Saqué nuevamente mi blog de dibujo junto a la cartuchera. Con el rostro empapado. ojeé cada dibujo, remarcando algunos detalles que de la emoción había pasado por alto anteriormente. Golpeándome la mente, las imágenes de Nahuel Ortiz se hacían presentes: Su sonrisa; Sus muecas durante algo que lo disgustaba; Las carcajadas con sus compañeros; La forma veloz en la que escribía cuando se corría a un lado de la cancha; Cuando se tiraba agua en el rostro como modelo de propaganda... Otra vez estaba fantaseando. No podía dejar de pensar en lo atractivo que podría llegar a verse en la piscina. Así que tomé una hoja en blanco y me puse a dibujar, por primera vez, una posibilidad de cómo se llegaría a ver Nahuel Ortiz en natación: Lo dibujé completamente el torso desnudo, sin camiseta, y con el bañador que usaban los del club de nadadores. Costó, pero el resultado me hizo quedar satisfecho. Mordí mi mano con fuerza mientras remarcaba el lápiz negro. Cuando miré la hora en el celular, me espanté: Ya habían pasado las dos horas y en diez minutos tenía francés con el profesor Muñoz.
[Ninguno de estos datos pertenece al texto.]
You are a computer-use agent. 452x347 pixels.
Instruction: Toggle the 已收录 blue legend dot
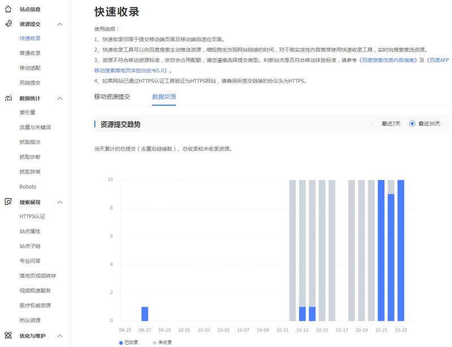pyautogui.click(x=121, y=342)
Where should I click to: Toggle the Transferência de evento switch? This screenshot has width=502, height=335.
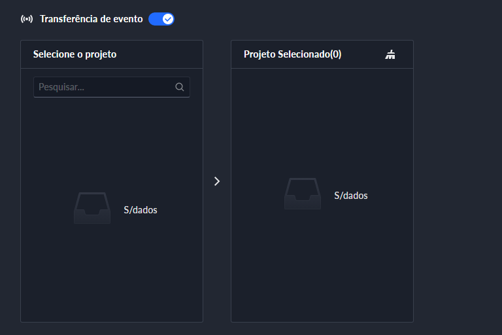(x=161, y=19)
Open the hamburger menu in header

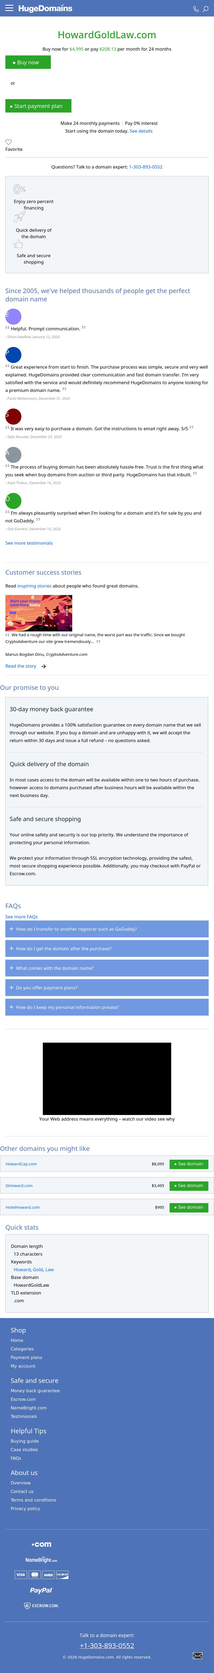click(x=9, y=8)
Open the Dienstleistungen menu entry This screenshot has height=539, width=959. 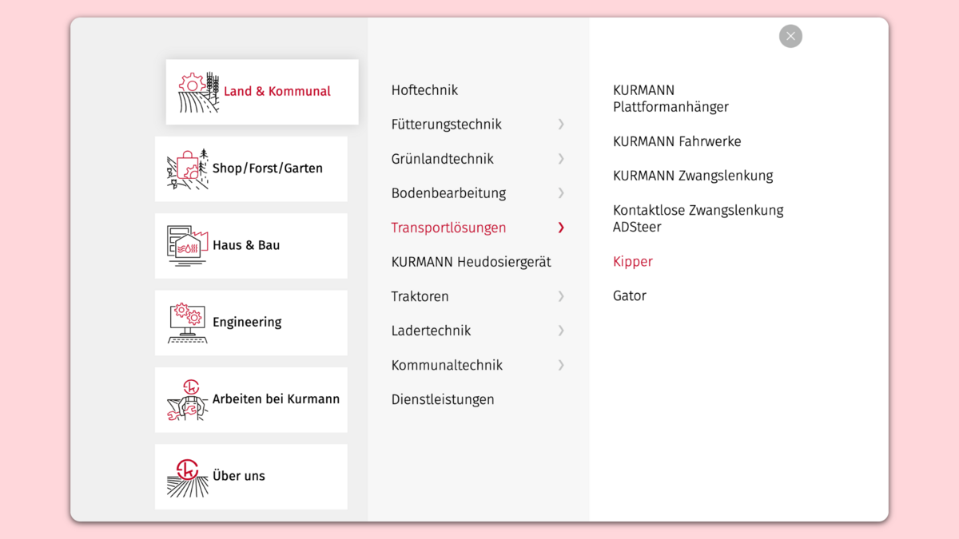click(443, 399)
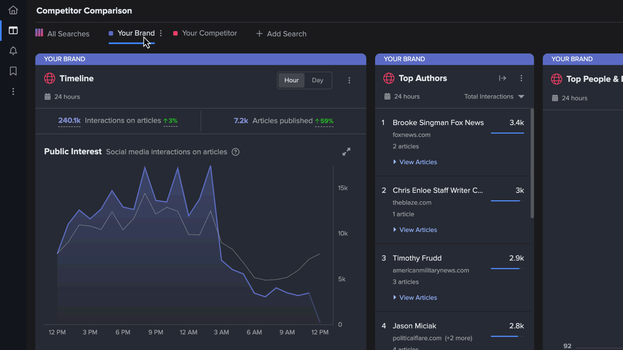Viewport: 623px width, 350px height.
Task: Click Add Search to create a new search
Action: (x=281, y=34)
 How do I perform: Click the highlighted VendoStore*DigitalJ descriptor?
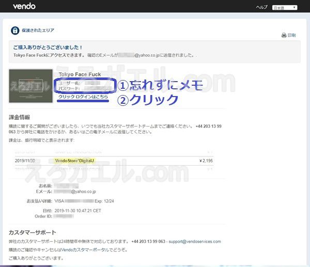74,161
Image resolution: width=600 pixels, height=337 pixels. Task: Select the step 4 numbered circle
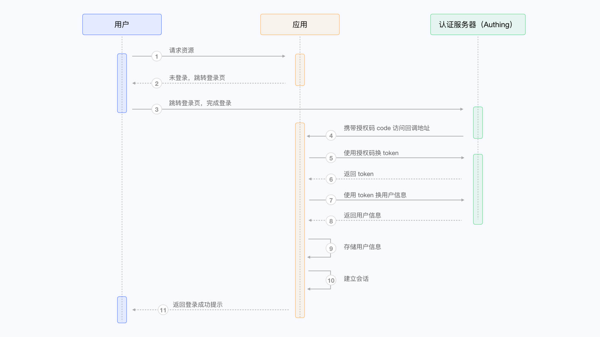[331, 136]
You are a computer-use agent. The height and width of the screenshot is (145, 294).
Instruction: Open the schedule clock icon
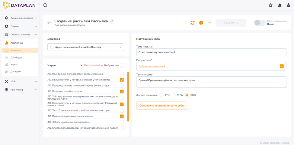click(201, 23)
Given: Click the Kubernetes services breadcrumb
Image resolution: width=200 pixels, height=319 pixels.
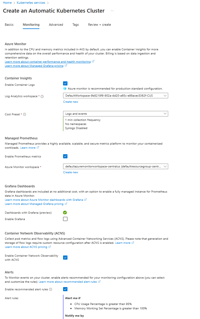Looking at the screenshot, I should (x=31, y=3).
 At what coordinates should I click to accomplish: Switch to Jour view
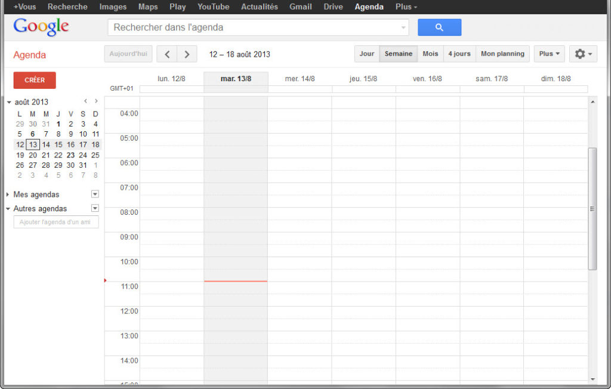coord(367,54)
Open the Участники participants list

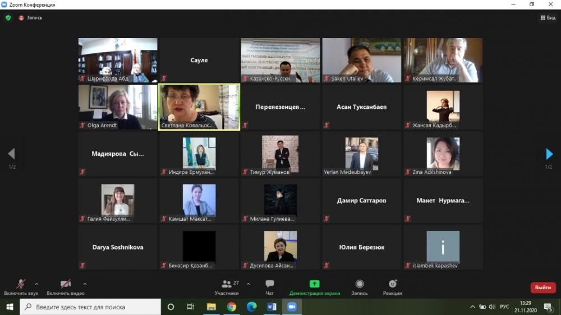click(227, 286)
Con él ni en podó iba a llegar tarde. Así que directamente agarré la mochila y en mis manos llevé el blog y la cartuchera, saliendo a la carrera de la biblioteca. Al cruzar la entrada, frené de golpe. ¡Casi choco con... Nahuel Ortiz! Él, que venía riéndose con sus compañeros, cambiados con los bolsos deportivos sobre el hombro, me miró con sorpresa. Lo tenía a centímetros... Me corrí a un costado, disculpándome por lo bajo y con la cabeza gacha para poder salir disparado de ahí. Fue lo más chiclé que pudo pasarme. ¡QUÉ VERGÜENZA!